:: TASK INSTRUCTIONS ::
Copy the following items verbatim, everything from the line containing "Click the Save Model icon" down to the line containing "Looking at the screenshot, I should tap(154, 307).", with both of those lines included.

Items in a dataset
** Begin **
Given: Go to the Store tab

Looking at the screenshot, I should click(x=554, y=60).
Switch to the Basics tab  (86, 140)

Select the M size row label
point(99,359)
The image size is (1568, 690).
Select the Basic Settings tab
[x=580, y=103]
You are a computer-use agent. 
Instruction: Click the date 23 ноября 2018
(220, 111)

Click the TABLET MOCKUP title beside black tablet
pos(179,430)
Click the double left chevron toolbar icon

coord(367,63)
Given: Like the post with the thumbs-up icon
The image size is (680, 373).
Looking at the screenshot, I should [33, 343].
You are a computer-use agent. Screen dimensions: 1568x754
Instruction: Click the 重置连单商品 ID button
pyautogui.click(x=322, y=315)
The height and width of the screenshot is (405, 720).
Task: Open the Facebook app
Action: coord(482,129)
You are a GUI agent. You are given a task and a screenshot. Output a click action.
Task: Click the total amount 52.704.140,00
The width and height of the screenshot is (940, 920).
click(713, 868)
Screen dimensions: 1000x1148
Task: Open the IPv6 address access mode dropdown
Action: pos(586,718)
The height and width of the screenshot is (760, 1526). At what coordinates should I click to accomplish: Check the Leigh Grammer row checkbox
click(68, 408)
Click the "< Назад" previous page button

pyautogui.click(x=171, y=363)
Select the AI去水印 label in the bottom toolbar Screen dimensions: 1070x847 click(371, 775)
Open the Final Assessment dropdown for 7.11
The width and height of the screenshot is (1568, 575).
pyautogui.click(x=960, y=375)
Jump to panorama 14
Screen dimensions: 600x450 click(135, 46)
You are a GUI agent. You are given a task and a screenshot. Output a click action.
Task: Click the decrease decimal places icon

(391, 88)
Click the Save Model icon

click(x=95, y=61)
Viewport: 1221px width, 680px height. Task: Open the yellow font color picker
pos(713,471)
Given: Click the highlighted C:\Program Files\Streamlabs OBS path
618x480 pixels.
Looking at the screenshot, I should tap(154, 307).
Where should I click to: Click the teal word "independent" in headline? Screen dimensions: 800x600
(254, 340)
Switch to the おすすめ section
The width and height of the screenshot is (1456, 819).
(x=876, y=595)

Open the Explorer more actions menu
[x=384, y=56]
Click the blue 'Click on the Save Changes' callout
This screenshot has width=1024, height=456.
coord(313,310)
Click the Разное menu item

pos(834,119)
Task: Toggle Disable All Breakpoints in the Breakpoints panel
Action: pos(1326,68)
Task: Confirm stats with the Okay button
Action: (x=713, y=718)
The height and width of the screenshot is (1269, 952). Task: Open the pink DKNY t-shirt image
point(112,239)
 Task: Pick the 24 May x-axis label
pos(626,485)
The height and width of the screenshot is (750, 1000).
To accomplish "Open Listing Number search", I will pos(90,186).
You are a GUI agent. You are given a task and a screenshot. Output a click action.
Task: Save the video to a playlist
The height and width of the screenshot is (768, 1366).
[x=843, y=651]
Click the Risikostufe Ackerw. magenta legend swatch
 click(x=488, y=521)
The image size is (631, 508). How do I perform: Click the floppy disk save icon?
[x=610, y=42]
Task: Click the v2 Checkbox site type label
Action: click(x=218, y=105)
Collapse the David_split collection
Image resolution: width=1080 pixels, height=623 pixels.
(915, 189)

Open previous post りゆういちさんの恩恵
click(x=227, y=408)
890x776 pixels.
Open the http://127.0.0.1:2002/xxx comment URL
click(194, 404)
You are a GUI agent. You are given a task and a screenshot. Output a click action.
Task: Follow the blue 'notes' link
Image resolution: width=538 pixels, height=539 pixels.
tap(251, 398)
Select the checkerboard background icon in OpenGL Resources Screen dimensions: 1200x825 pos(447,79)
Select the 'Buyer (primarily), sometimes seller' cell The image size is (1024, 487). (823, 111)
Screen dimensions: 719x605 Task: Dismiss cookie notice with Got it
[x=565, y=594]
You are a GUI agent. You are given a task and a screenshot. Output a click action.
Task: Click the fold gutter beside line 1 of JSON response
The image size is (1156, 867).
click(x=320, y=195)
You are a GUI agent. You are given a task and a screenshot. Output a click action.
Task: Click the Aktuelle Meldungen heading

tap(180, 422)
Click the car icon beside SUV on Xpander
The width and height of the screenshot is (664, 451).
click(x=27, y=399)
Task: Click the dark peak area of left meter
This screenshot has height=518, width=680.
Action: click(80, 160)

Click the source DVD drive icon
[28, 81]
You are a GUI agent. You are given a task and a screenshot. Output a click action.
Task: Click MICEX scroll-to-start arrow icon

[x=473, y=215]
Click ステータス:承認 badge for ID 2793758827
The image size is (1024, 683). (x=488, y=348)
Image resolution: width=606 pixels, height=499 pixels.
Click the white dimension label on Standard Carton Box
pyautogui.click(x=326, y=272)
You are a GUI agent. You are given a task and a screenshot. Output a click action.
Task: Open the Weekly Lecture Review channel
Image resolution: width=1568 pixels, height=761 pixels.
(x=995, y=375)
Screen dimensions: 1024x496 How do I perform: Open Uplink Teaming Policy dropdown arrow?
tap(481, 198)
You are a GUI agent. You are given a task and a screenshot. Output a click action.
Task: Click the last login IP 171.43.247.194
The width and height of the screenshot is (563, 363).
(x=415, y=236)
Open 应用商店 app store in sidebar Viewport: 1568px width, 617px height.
** End **
:: RESPONSE ::
Click the Save Model icon

click(x=95, y=61)
Viewport: 1221px width, 680px height. Task: Open the yellow font color picker
pos(713,471)
Given: Click the highlighted C:\Program Files\Streamlabs OBS path
618x480 pixels.
Looking at the screenshot, I should tap(154, 307).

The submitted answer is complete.